Equities slumped after Alcoa slashed its outlook for global aluminium demand and Chevron warned third-quarter profits will not meet expectations, bolstering concern about the impact of slowing economic growth on corporate earnings.

Shares of Alcoa dropped 4.5 per cent after the company predicted China's slowing growth will weaken worldwide demand for aluminium. Shares of Chevron shed 4.4 per cent after it said third-quarter earnings will be "substantially" lower than in the previous quarter.

In afternoon trading in New York, the Dow Jones Industrial Average shed 0.79 per cent, the Standard & Poor's 500 declined 0.55 per cent, while the Nasdaq Composite Index fell 0.48 per cent.

"The fear is that this is going to be a really bad earnings season," Hank Smith, chief investment officer at Haverford Trust in Radnor, Pennsylvania, told Bloomberg News. "If S&P 500 earnings come in better than expectations, the markets are going to view that positively. We're off to a good start but we've got a long way to go."


Investors are nervous about the recent rally in equity markets.

"The temptation to sell is out there," John Brady, managing director of RJ O'Brien & Associates in Chicago, told Reuters. "Equities have had a tremendous year, and the outlook is very unclear. So why not reduce risk?

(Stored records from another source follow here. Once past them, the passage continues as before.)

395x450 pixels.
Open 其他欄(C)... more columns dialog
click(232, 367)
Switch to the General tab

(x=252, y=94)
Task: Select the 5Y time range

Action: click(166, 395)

It's hard to imagine an additional 20 per cent rally from here in the next three or four months."

Indeed, the American economy "generally expanded modestly since the last report," the Federal Reserve said in its latest Beige Book business survey based on reports from 12 district Fed banks.

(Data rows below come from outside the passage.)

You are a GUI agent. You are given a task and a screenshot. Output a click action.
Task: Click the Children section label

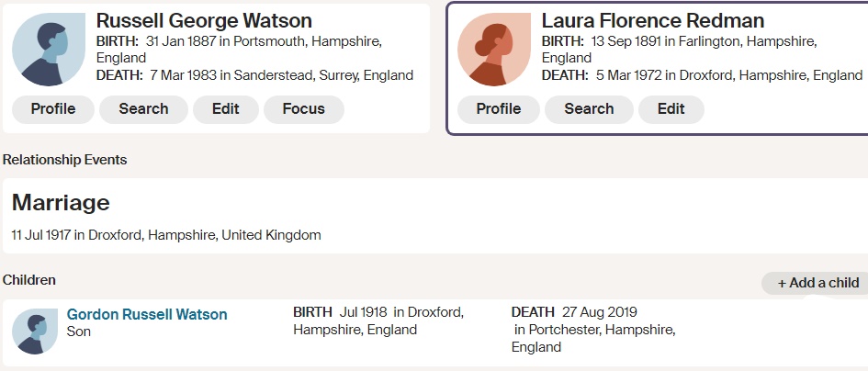pos(29,280)
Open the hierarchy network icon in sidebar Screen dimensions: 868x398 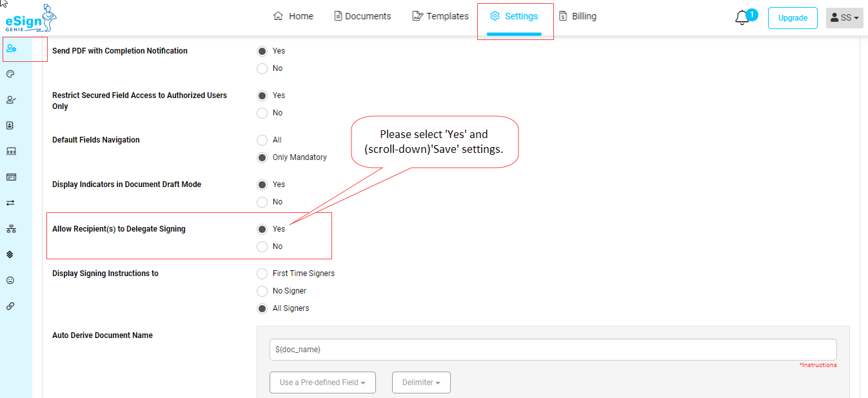pyautogui.click(x=10, y=229)
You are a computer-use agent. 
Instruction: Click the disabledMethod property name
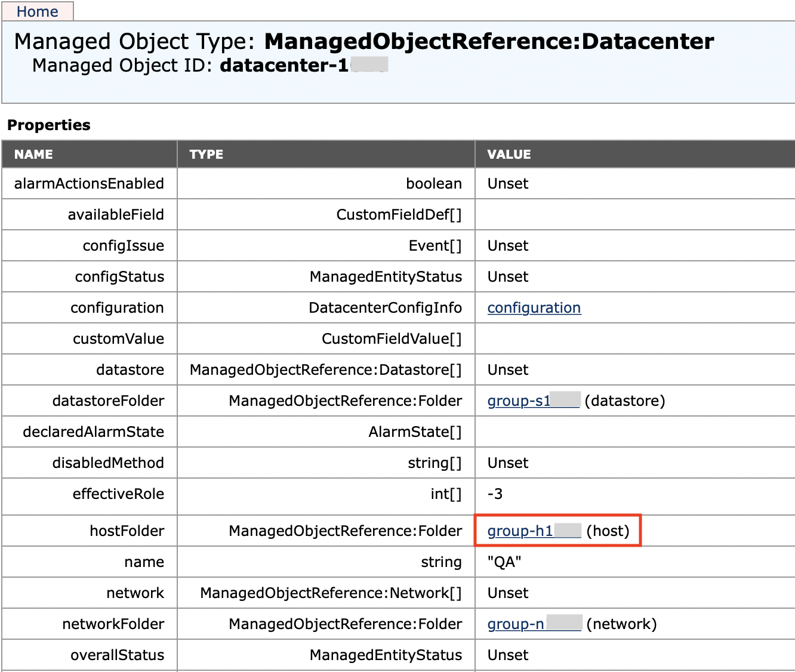[x=108, y=463]
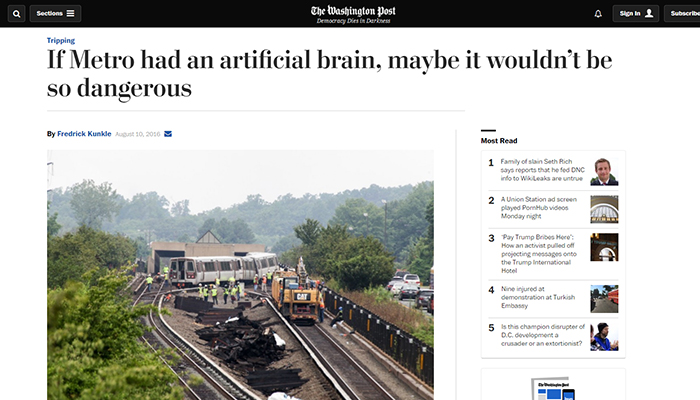700x400 pixels.
Task: Click the email envelope icon beside author
Action: (x=168, y=134)
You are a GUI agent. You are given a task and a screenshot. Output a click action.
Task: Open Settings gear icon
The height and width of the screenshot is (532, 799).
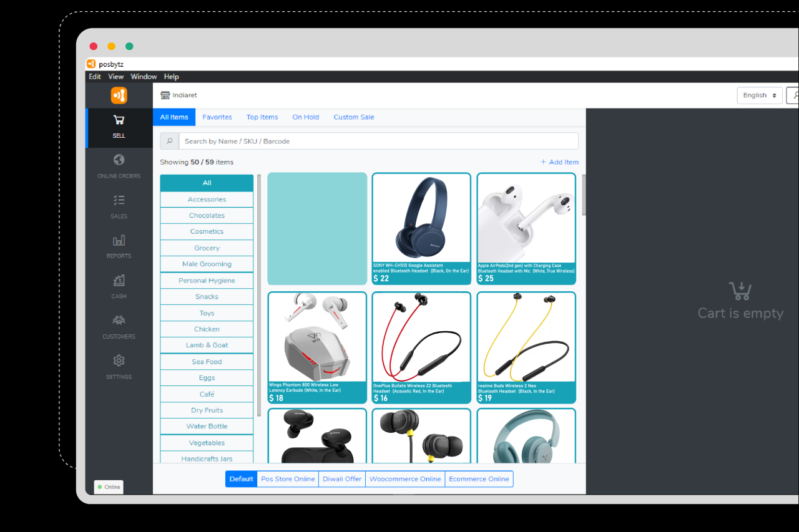click(119, 361)
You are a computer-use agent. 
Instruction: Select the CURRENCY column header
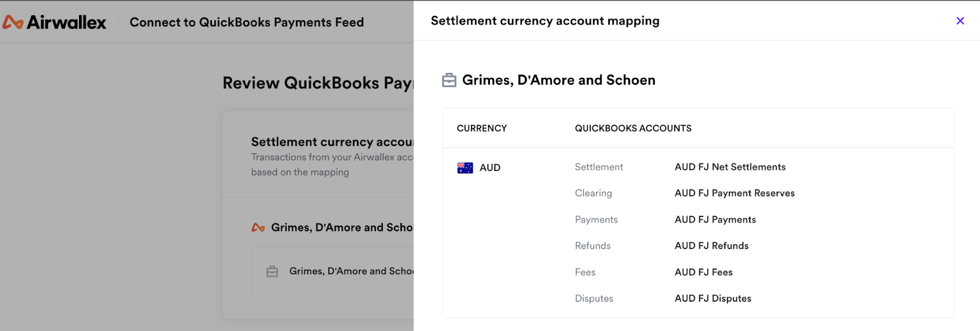pos(481,128)
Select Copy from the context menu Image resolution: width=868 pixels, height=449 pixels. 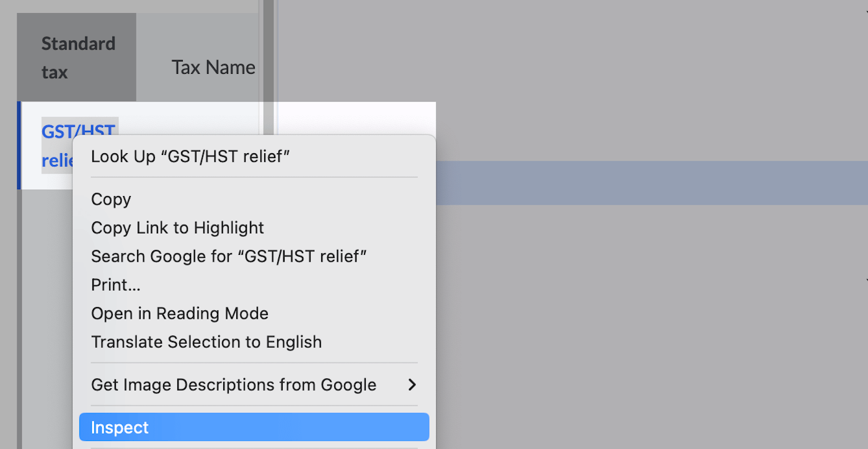pyautogui.click(x=111, y=199)
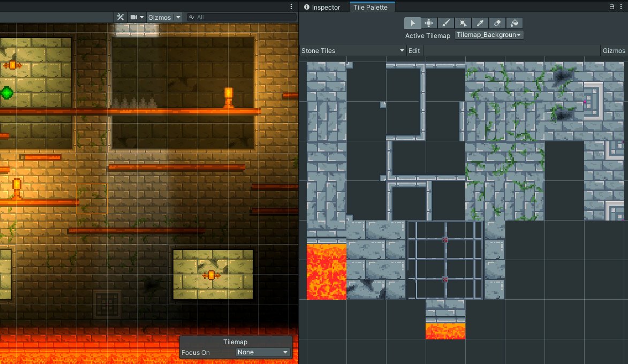This screenshot has width=628, height=364.
Task: Select the eyedropper Pick tool
Action: pos(480,23)
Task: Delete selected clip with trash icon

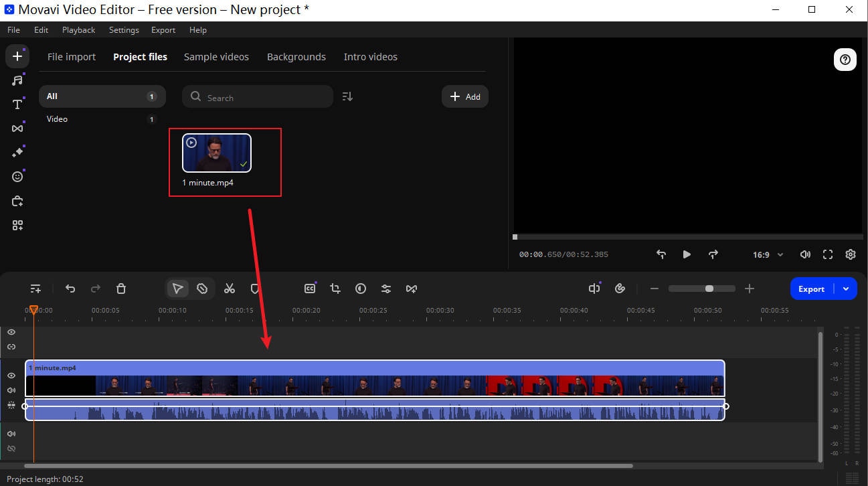Action: (121, 289)
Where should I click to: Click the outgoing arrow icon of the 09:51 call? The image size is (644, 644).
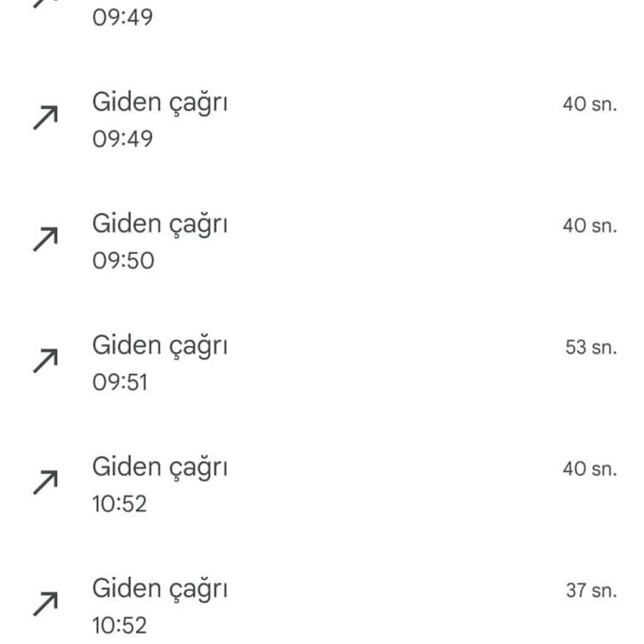coord(45,362)
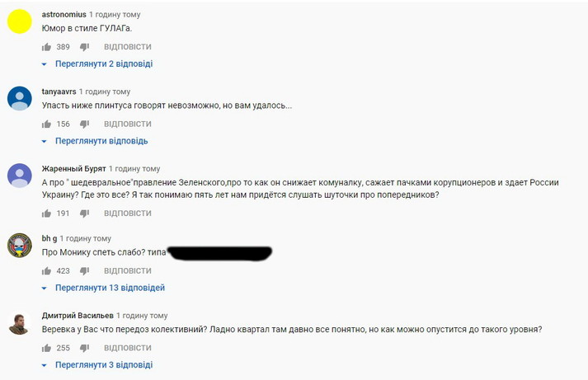Open the Дмитрий Васильев channel name link
This screenshot has height=380, width=588.
(77, 315)
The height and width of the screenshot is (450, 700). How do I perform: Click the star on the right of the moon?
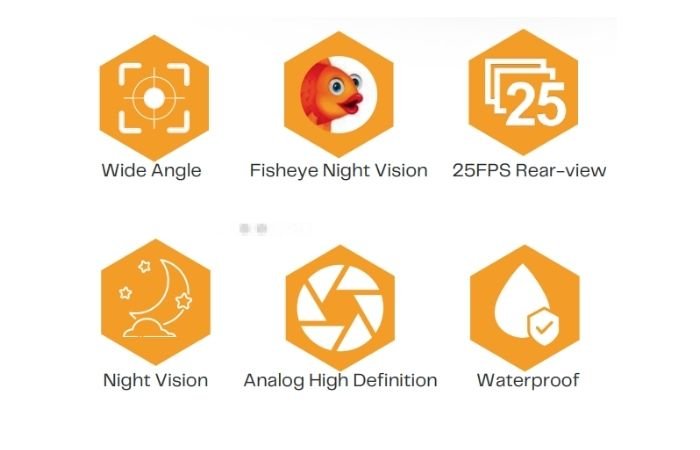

"Consumer spending was generally reported to be flat to up slightly since the last report," according to the Fed. "Vehicle sales were also generally characterised as stable but up from a year earlier and generally at favourable levels," while "residential real estate conditions improved since the last report."

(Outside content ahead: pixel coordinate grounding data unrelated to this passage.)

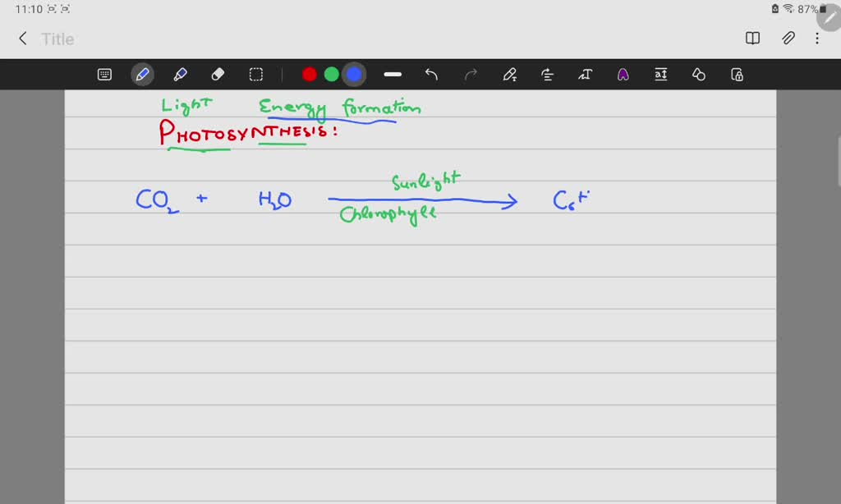This screenshot has height=504, width=841.
Task: Choose the Lasso selection tool
Action: (x=256, y=74)
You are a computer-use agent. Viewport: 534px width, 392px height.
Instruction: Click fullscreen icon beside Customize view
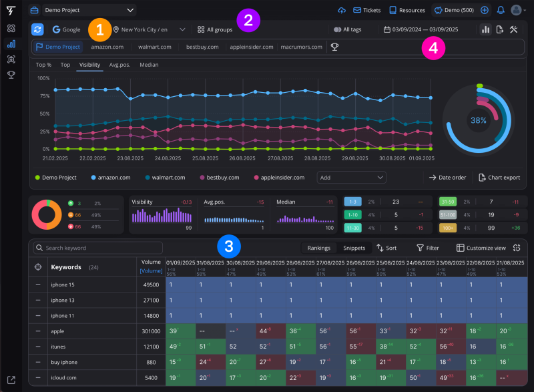(x=517, y=248)
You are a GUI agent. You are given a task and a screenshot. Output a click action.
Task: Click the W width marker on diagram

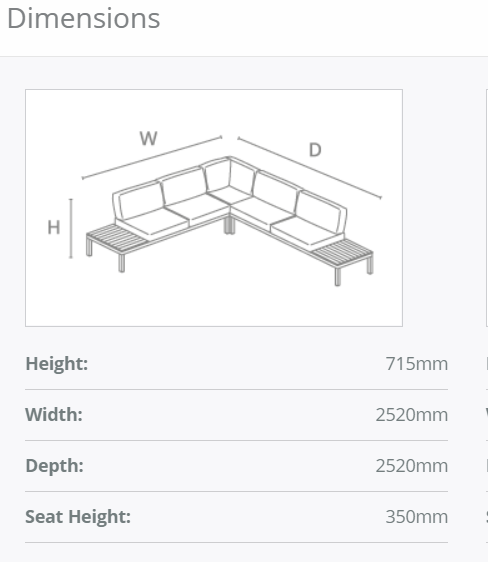(x=148, y=138)
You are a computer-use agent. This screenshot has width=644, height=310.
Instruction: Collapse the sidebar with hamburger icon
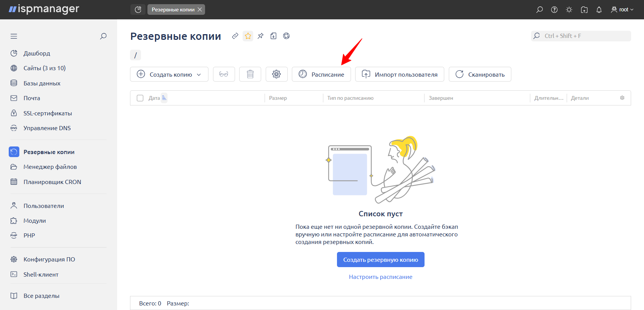pyautogui.click(x=14, y=36)
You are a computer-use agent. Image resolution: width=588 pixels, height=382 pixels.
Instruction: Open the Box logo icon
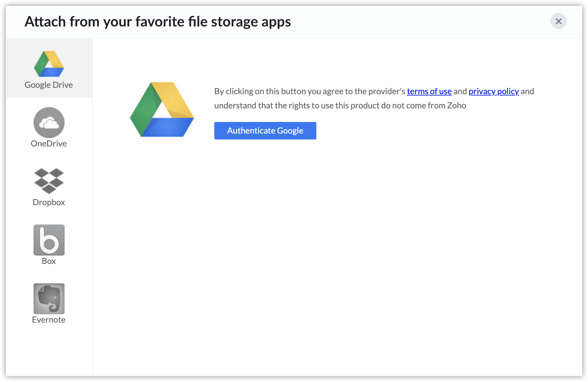coord(49,240)
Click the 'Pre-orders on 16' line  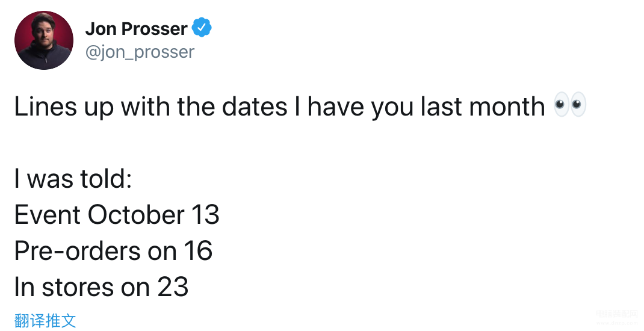(x=113, y=251)
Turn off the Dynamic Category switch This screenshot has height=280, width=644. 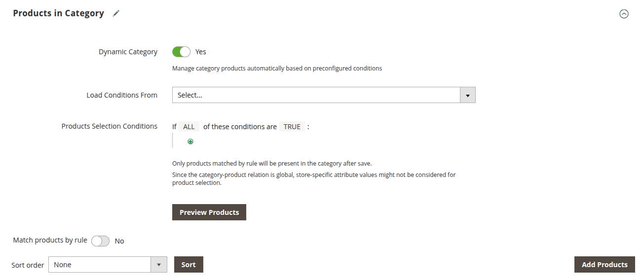[181, 52]
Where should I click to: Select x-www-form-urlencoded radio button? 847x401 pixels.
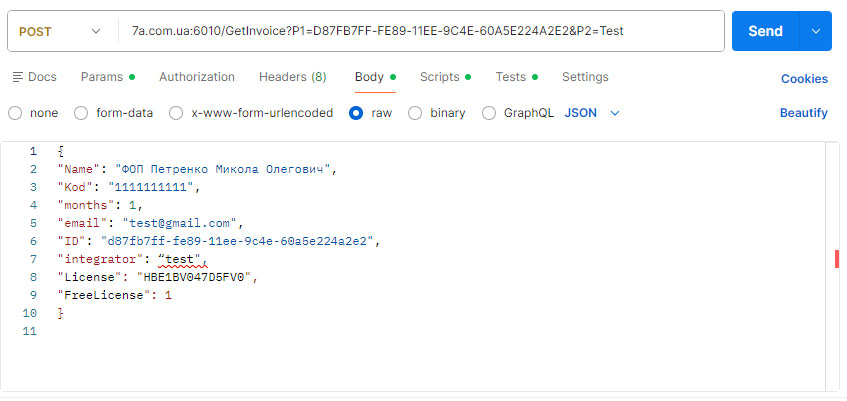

However, "employment conditions were little changed since the last report."

In Europe, the Stoxx 600 Index finished the day with a 0.6 per cent slump from the previous close. Benchmark indexes dropped also in Germany, the UK and France.

Some investors are concerned that the current valuations aren't justified by the outlook for earnings.

The Stoxx 600 is trading at 11.9 times the estimated earnings of its companies, higher than its five-year average of 11.5, data compiled by Bloomberg show. The gauge last month reached a price multiple of 12.3, the highest since 2010.


Among other sombre notes was a surprise slump in China's car sales, the latest sign that the pace of growth in the world's second-largest economy is flagging.

The concern about earnings and equity valuations helped the US Treasury's auction of US$21 billion in 10-year debt draw solid demand.

"The 10-year note auction was very stellar-coming in better than expected-and equities are weak, giving support to Treasuries," Larry Milstein, managing director in New York of government-debt trading at RW Pressprich & Co, a fixed- income broker and dealer for institutional investors, told Bloomberg. "There is still pretty significant demand out there still for yields and safety."

To be sure, it wasn't all bad news.

Shares of Wal-Mart climbed to a record US$76.8. The world's largest retailer said it is seeing growth in both large and small US stores and has had a strong start to layaway sales ahead of the holiday season, according to Reuters.

Costco, meanwhile, also provided investors with a good reason to buy the stock, last up 2.7 per cent, as the company posted better-than-expected quarterly earnings.